El coro elevó a los cielos un nuevo aleluya, celebrado por los clarines. En aquel momento, el sirviente de Sandro entró en la habitación. Parecía ligeramente sin aliento. Frente a él se balanceaba una bandeja con tazas de té de hierbas que desprendía un aroma seductor y que a él le harían bien. Colocó la bebida sobre el escritorio sin decir una palabra, y entonces Antonia se dio cuenta de que temblaba ligeramente. El criado cerró, después, la ventana para evitar que siguiera entrando ruido y se dirigió con pasos suaves hacia la puerta. Antonia se sorprendió de que, en el breve tiempo que él permaneció en la habitación, había mirado de reojo a Carlotta dos veces sin que ella se percatara.

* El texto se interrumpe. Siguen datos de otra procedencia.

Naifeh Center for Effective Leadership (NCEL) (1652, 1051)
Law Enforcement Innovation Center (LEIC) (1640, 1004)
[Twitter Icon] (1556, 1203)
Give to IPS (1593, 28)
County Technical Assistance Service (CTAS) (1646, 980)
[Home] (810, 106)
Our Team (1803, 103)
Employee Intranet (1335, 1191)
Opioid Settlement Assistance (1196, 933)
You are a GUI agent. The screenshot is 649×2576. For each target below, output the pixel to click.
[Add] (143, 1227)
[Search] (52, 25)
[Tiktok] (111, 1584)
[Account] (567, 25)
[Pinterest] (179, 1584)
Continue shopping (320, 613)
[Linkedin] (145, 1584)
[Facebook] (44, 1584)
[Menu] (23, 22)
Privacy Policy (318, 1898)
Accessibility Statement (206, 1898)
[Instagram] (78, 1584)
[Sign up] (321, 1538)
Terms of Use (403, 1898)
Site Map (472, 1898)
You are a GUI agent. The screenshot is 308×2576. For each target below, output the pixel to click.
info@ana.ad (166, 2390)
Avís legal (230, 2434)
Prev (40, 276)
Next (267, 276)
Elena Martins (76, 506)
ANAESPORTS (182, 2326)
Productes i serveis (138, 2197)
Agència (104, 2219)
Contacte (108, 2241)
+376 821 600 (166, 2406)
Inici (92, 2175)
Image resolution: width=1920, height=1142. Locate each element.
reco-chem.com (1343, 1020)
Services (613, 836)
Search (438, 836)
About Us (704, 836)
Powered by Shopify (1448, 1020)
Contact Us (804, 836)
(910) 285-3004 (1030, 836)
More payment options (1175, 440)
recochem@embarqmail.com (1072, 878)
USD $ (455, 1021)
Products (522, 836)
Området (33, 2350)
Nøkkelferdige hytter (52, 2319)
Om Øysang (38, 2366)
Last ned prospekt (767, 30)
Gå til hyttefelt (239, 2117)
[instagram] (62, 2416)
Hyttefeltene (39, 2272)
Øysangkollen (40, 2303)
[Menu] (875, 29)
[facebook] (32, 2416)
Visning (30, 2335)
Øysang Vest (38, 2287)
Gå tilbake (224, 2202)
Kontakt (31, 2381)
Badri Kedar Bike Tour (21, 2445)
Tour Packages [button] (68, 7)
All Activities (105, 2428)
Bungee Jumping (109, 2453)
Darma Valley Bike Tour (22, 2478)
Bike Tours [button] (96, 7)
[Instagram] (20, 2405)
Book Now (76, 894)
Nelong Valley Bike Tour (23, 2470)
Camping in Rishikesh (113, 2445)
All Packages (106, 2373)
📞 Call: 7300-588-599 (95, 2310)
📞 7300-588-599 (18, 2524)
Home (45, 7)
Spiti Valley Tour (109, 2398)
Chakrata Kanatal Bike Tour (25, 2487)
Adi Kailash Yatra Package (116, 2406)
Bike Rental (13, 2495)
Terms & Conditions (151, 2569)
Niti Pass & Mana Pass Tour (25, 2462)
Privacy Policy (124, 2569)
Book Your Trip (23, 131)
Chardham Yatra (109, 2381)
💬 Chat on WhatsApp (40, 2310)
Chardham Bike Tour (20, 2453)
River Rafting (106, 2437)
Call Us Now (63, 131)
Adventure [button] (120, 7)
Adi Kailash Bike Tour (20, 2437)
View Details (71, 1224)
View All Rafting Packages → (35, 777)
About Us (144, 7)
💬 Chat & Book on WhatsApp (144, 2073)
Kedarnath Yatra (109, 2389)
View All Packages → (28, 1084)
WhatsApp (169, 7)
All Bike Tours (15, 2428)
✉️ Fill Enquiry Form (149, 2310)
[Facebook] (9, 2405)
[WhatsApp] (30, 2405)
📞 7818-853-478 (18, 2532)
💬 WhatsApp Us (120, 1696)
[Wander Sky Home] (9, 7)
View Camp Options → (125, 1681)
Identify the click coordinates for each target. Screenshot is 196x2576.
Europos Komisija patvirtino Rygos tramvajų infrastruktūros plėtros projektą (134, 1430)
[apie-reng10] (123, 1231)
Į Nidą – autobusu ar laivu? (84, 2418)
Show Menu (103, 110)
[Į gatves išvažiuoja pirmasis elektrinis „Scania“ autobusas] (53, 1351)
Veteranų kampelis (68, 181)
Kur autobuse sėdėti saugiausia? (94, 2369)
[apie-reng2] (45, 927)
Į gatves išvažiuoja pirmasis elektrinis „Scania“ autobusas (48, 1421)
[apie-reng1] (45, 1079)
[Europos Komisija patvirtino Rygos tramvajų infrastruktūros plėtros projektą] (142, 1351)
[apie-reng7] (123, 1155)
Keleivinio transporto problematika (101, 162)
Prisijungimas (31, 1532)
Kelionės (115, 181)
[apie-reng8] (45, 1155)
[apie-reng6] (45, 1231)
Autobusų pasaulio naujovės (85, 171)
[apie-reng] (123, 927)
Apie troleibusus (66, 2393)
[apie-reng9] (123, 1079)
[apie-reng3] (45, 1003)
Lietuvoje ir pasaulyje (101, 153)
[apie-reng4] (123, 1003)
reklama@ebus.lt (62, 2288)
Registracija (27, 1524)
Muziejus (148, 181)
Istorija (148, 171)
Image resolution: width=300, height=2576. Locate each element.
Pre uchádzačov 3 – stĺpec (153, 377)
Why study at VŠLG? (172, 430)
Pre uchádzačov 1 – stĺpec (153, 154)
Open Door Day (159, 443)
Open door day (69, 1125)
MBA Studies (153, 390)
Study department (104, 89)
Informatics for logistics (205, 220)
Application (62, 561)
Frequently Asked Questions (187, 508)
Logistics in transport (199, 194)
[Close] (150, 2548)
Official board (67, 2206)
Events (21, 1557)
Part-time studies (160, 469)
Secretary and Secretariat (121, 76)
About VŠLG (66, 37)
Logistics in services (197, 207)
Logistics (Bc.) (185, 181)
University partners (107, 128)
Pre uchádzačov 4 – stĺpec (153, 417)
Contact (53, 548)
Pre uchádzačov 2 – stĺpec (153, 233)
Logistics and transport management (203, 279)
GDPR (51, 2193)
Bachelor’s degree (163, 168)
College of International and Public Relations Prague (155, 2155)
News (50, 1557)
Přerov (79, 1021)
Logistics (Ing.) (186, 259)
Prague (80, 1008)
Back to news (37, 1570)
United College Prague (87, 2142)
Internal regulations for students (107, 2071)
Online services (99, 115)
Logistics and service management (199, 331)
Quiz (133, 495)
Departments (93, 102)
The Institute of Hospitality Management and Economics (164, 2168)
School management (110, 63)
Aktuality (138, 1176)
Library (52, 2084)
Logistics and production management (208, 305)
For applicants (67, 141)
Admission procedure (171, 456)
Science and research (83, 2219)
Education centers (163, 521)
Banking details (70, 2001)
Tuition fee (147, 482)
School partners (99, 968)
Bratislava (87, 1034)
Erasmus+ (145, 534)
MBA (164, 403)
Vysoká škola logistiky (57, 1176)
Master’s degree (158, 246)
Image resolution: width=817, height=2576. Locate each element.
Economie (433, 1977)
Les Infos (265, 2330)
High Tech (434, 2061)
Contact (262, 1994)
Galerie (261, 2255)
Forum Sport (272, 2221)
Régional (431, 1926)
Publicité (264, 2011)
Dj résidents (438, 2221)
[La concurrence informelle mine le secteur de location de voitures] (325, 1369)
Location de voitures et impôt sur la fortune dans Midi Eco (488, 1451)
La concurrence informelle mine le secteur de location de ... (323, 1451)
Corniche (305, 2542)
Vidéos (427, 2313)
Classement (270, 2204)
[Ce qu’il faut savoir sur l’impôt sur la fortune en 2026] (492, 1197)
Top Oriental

Se hizo un gran silencio, que acompañaba al inicio del ocaso. Era como si hubieran colocado un oscuro sudario sobre la habitación.

Sandro golpeó la mesa con el puño, haciendo vibrar los objetos y las tazas colocados sobre ella, y asustando a Antonia y a todos los demás.

—Maldita sea —gritó—. Maldición, maldita sea. Casi todos tenían motivos para matar a Maddalena, y Sebastiano murió en mitad de la noche. No hemos salido de ahí. ¿Está la solución directamente delante de nuestras narices, o es que no he buscado bien, he pasado por alto algo esencial, he hecho una chapuza? ¿Nos falta alguna pieza esencial, un eslabón en la cadena? Es lo único que se me ocurre. Simplemente no tengo ni idea de cómo podemos seguir adelante con todo lo que tenemos ante las narices.

Se mesaba los cabellos, mientras Antonia, Carlotta y Forli se miraban los unos a los otros. Antonia había conocido a aquel Sandro insatisfecho, autocrítico y ligeramente desesperado ya en Trento. Era extraordinariamente exigente consigo mismo, y cuando no lograba satisfacerse, se exasperaba, como alguien a punto de venirse abajo, si es que no se desmoronaba en realidad. En momentos como aquel, en que estaba luchando consigo mismo, en que le podía la impaciencia, en que las borracheras de los días anteriores aún se le reflejaban en el rostro y él trataba de evitarlo, en que algo le hacía daño o le asaltaba alguna desgracia, ella le encontraba absolutamente irresistible, y se preguntaba si él sería consciente de aquel efecto o si, al menos, una parte de sí mismo lo sabría y lo estaría haciendo por ella.

Pretendiendo hacer algo de utilidad, Antonia se dispuso a encender lámparas de aceite que hicieran frente a la creciente oscuridad. Fue así como su mirada recayó en la bolsita de cuero colocada sobre la mesa. La cogió y miró en su interior.

—¿No decías que estaba vacía? —le preguntó a Sandro.

Este frunció el ceño.

—Y lo está.

—Ah, ¿sí? ¿Y esto qué es? —volcó la bolsa y presentó su descubrimiento: una diminuta piedra de color verde, una esmeralda pulida.

Sandro se agarró las manos.

—Eso es imposible. No me percaté de la piedra ayer por la mañana cuando registré la bolsa. Debía estar escondida en algún pliegue.

Forli sostuvo el collar Augusta, y Carlotta se puso a buscar en el joyero de Maddalena.

—El collar está compuesto únicamente de zafiros azules —dijo Forli.

Carlotta añadió de inmediato:

—No hay ninguna joya de esmeraldas en el joyero.